George I couldn't agree more. Art is one thing, historical "fact"
another. They may - and often do - coincide nicely
but they need not . I like Da Vinci's "Last Supper" though it certainly
is arguable that it's not straight history. Certainly the seating
arrangement is speculative.
John White
YSU
georgejmyersjr wrote:
"Barry
Lyndon" interestingly, had candle-lit interiors recorded on film using
Zeiss satellite lenses adapted to attach to the camera housing. Still a
difficult type of scene to film I imagine despite Kodak selling snapshot
film that claims to take birthdays in the dark ("burning down the house"

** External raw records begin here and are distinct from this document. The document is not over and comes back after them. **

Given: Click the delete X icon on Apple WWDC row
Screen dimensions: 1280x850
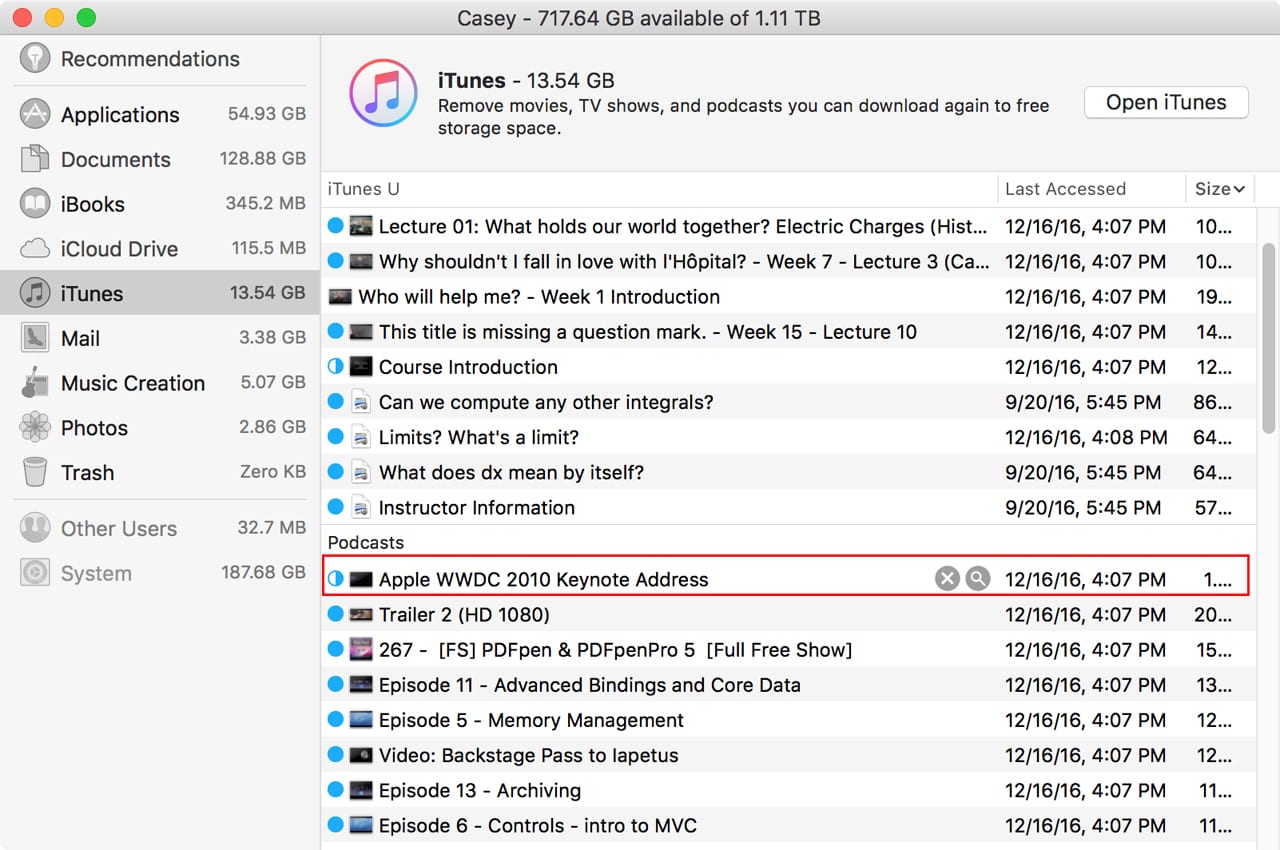Looking at the screenshot, I should [x=947, y=579].
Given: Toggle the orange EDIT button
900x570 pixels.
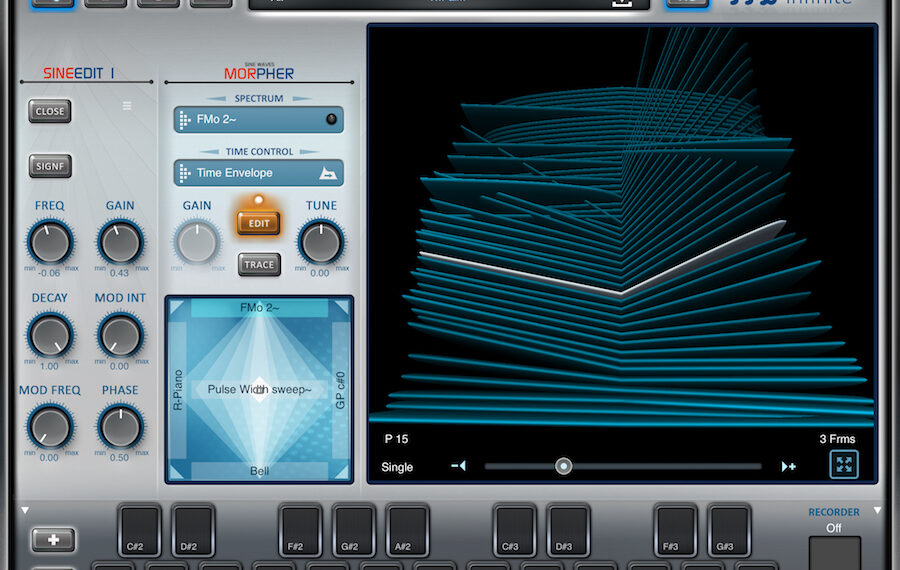Looking at the screenshot, I should point(259,223).
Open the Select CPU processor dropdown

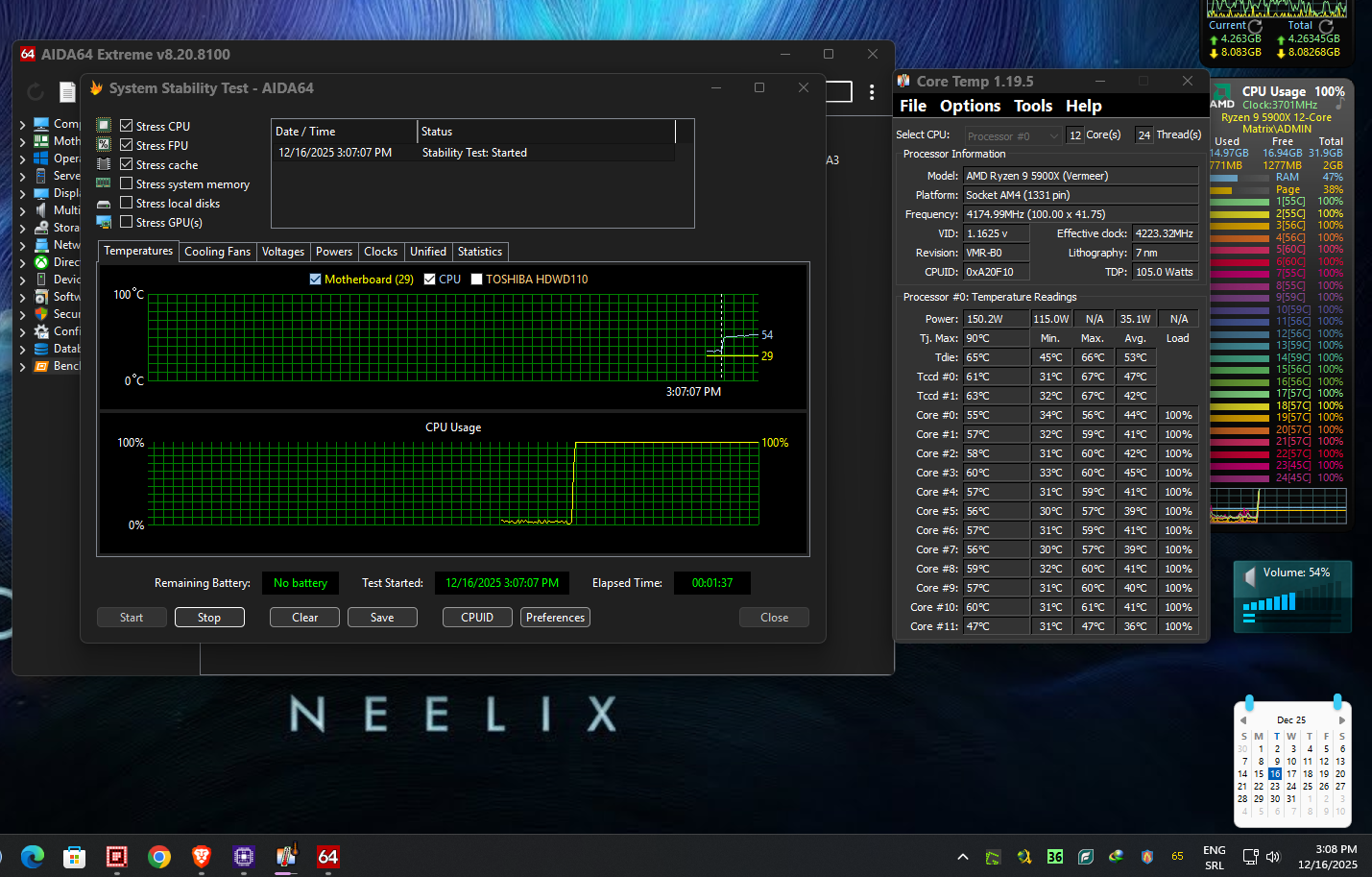[1013, 135]
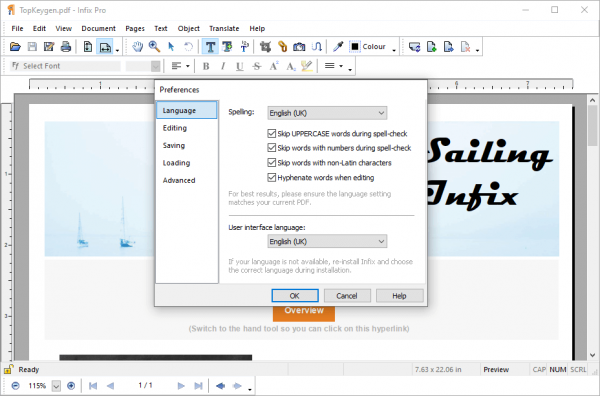This screenshot has height=396, width=600.
Task: Click the Cancel button
Action: coord(347,296)
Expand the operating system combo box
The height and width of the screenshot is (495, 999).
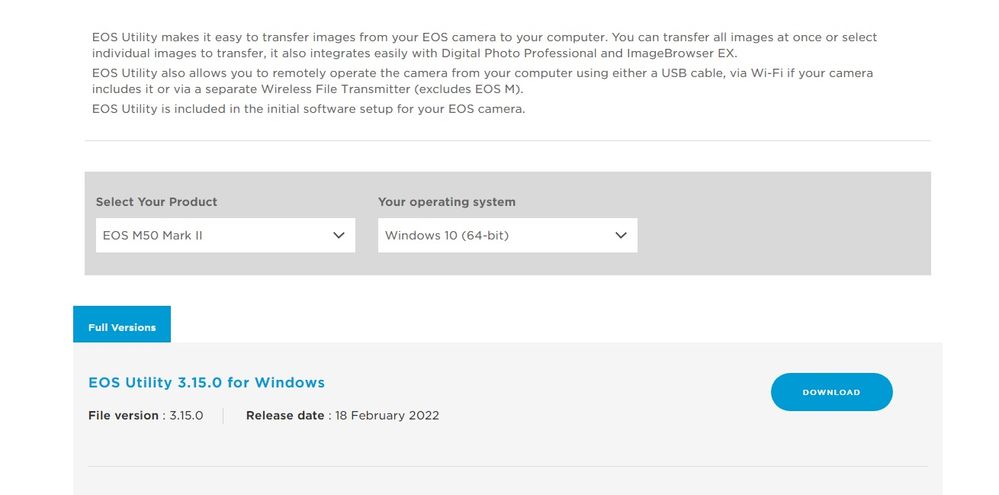coord(507,236)
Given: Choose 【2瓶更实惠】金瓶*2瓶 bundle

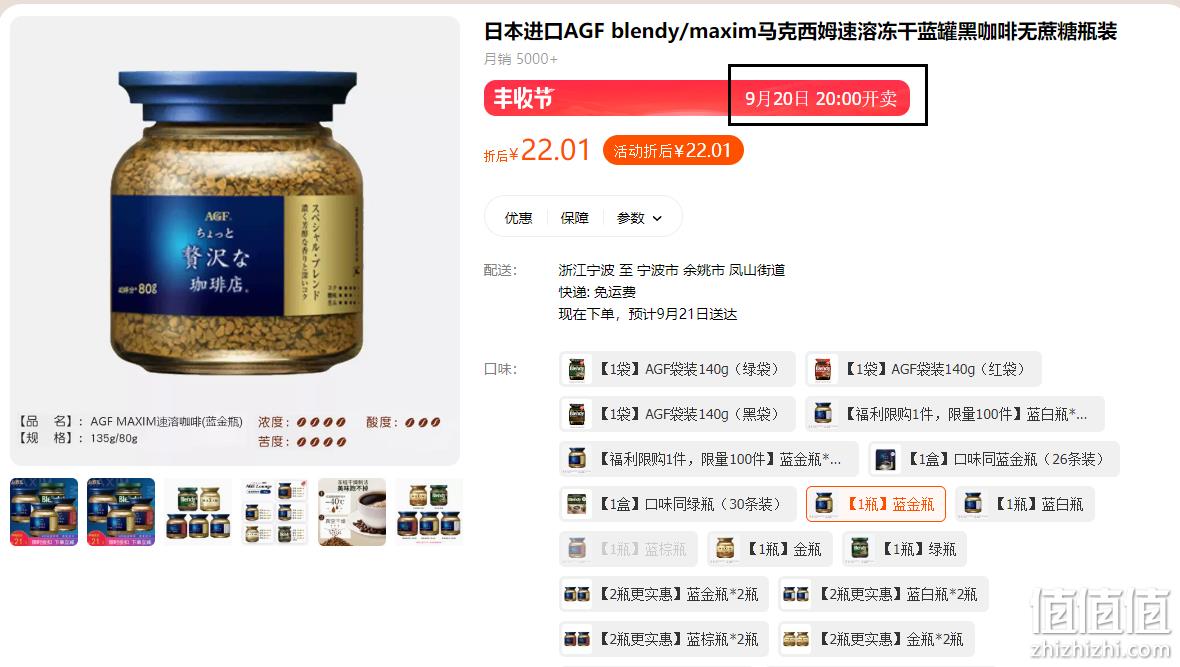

song should have been included in the commercial) I only more recently
saw the film and had some questions about the final reel seemed grainy
or out of registration compared to the rest of the "dead on" film and posted
a question at cinematography.com having once seen a film of film grain
made by Paul J. Sharits while at the Media Center in Buffalo, NY for English
Department classes in film. Perhaps just time has changed the original
last reel (still missing from Sergei Eisenstein's "The Idiot" apparently
in a row with Stalin on how the film should end. Anyone out there got a
clue where it is?) and should be copied, or preserved and restored. Many
films are different than their histories perhaps because film is not history.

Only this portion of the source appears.